◆ **Task**:
Using the data below, copy every line that contains the word "axis".

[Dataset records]
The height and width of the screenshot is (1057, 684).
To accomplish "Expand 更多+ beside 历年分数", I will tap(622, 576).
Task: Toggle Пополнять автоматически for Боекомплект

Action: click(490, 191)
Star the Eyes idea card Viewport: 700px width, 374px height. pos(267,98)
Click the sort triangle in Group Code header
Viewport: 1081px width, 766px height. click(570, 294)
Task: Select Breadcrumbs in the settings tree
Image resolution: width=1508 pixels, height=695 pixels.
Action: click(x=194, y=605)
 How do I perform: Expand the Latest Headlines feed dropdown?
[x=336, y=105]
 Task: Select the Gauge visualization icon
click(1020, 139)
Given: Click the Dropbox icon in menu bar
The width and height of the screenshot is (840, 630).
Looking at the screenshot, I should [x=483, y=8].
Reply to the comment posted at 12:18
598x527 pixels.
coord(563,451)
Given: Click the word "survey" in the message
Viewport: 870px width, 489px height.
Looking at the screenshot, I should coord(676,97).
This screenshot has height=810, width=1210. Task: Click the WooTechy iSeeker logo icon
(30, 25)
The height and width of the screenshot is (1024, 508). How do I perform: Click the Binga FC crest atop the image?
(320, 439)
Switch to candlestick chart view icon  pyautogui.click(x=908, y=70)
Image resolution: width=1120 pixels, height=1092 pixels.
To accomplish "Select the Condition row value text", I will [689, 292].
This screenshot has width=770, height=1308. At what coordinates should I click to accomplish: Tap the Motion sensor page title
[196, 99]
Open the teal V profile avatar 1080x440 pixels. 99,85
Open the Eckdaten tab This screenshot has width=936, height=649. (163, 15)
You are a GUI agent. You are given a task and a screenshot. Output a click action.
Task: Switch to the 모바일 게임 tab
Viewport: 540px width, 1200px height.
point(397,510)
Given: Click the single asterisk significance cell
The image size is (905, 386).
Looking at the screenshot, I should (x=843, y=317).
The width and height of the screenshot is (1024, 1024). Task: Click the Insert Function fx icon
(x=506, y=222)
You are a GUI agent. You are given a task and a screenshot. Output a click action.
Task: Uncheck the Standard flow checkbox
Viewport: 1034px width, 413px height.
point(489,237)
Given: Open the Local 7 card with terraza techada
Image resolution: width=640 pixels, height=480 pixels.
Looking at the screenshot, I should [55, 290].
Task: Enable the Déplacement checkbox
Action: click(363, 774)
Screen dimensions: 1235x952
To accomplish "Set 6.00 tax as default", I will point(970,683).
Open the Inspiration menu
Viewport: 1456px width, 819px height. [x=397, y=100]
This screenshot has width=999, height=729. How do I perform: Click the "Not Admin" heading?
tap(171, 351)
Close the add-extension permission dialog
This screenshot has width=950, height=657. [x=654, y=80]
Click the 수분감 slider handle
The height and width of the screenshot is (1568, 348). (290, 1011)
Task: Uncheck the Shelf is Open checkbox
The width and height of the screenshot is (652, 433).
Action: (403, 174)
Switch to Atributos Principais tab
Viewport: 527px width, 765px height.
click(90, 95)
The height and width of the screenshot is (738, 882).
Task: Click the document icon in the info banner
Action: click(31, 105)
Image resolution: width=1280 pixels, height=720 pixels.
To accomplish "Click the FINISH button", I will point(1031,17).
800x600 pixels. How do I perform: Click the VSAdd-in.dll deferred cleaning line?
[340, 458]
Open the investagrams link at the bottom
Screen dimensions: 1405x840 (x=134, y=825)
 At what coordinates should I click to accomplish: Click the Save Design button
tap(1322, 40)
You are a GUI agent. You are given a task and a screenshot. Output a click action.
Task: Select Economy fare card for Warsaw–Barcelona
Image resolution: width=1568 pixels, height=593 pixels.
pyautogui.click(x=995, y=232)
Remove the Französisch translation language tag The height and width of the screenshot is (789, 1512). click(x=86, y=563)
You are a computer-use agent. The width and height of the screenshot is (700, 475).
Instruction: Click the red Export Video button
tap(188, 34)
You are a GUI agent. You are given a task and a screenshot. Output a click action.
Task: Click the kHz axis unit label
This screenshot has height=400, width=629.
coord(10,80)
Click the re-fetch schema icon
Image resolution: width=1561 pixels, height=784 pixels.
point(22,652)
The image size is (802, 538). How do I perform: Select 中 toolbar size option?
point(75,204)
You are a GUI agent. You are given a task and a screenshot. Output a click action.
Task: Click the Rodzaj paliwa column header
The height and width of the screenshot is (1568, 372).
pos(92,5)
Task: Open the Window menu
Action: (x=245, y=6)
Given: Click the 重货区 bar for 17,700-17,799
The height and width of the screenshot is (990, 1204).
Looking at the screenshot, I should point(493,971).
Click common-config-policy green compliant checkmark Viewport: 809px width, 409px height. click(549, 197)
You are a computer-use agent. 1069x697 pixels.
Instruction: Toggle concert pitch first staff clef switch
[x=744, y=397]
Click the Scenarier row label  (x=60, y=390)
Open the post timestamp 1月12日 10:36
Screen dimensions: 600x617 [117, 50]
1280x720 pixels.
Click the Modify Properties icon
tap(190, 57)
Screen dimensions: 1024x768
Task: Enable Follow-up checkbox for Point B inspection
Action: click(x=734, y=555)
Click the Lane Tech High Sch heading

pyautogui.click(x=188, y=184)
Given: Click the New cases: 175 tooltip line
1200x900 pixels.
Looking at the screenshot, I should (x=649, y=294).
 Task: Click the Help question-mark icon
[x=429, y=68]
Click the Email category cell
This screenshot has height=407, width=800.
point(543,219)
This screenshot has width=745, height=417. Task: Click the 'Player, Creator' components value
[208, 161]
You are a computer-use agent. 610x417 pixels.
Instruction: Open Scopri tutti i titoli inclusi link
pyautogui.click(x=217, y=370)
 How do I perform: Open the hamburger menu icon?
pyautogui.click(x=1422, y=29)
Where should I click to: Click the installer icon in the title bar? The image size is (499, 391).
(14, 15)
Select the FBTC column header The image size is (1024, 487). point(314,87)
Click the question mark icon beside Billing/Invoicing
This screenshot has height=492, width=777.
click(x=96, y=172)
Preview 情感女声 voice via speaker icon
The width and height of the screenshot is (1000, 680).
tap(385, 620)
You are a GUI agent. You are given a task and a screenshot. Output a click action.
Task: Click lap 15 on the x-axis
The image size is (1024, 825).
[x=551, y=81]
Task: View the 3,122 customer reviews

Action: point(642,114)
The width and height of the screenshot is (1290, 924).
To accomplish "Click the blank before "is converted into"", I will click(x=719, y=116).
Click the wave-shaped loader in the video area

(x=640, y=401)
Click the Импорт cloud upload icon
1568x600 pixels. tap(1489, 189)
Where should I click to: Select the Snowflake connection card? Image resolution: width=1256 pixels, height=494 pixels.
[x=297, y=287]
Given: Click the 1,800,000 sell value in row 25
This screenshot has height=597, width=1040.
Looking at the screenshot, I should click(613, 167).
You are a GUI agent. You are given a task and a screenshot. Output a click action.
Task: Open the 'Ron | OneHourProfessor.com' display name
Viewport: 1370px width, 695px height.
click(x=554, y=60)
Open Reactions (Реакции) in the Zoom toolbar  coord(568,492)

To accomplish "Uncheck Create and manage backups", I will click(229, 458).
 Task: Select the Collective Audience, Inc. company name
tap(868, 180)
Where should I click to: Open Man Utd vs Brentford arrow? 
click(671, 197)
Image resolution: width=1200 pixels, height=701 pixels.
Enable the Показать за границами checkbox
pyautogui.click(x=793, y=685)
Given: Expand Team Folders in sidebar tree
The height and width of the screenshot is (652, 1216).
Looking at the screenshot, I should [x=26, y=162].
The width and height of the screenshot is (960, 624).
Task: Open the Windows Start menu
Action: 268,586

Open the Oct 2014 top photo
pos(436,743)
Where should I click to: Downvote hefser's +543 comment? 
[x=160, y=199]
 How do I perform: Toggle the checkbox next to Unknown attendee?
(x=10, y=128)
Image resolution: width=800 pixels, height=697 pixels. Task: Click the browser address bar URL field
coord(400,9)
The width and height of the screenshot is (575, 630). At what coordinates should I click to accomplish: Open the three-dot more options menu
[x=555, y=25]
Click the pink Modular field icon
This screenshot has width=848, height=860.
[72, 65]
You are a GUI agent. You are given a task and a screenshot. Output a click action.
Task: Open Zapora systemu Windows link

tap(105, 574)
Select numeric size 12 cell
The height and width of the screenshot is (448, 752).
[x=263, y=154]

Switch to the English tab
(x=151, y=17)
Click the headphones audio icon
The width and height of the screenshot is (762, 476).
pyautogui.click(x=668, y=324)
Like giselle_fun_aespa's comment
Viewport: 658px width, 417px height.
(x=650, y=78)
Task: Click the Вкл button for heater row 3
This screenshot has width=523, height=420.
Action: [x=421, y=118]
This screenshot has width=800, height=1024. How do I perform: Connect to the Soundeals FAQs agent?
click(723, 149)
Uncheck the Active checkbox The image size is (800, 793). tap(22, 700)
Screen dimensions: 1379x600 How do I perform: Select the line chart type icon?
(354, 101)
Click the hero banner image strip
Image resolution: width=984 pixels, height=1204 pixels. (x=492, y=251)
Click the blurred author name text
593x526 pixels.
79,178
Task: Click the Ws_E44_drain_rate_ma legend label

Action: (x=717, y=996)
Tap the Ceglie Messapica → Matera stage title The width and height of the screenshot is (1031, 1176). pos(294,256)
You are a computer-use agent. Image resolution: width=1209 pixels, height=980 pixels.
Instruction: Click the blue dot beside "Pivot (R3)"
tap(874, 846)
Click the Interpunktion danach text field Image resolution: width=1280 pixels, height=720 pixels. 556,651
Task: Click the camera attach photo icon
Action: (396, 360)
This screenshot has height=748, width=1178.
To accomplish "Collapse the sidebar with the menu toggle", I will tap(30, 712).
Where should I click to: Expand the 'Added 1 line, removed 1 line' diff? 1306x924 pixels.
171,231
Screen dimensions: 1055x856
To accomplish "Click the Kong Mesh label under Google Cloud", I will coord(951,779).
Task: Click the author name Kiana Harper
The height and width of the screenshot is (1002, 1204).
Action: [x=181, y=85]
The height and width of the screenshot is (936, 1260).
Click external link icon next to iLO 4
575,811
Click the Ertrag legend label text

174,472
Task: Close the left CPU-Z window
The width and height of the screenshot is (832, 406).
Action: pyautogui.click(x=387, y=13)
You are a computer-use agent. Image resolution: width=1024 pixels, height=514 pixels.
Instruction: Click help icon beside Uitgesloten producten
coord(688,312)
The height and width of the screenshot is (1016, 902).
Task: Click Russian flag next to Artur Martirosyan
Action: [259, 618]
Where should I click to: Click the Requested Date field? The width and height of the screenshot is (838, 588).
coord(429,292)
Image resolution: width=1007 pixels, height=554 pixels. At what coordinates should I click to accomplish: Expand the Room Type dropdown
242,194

◆ **Response to the exercise**:
Task: Click the kHz axis unit label
Task: Click lap 15 on the x-axis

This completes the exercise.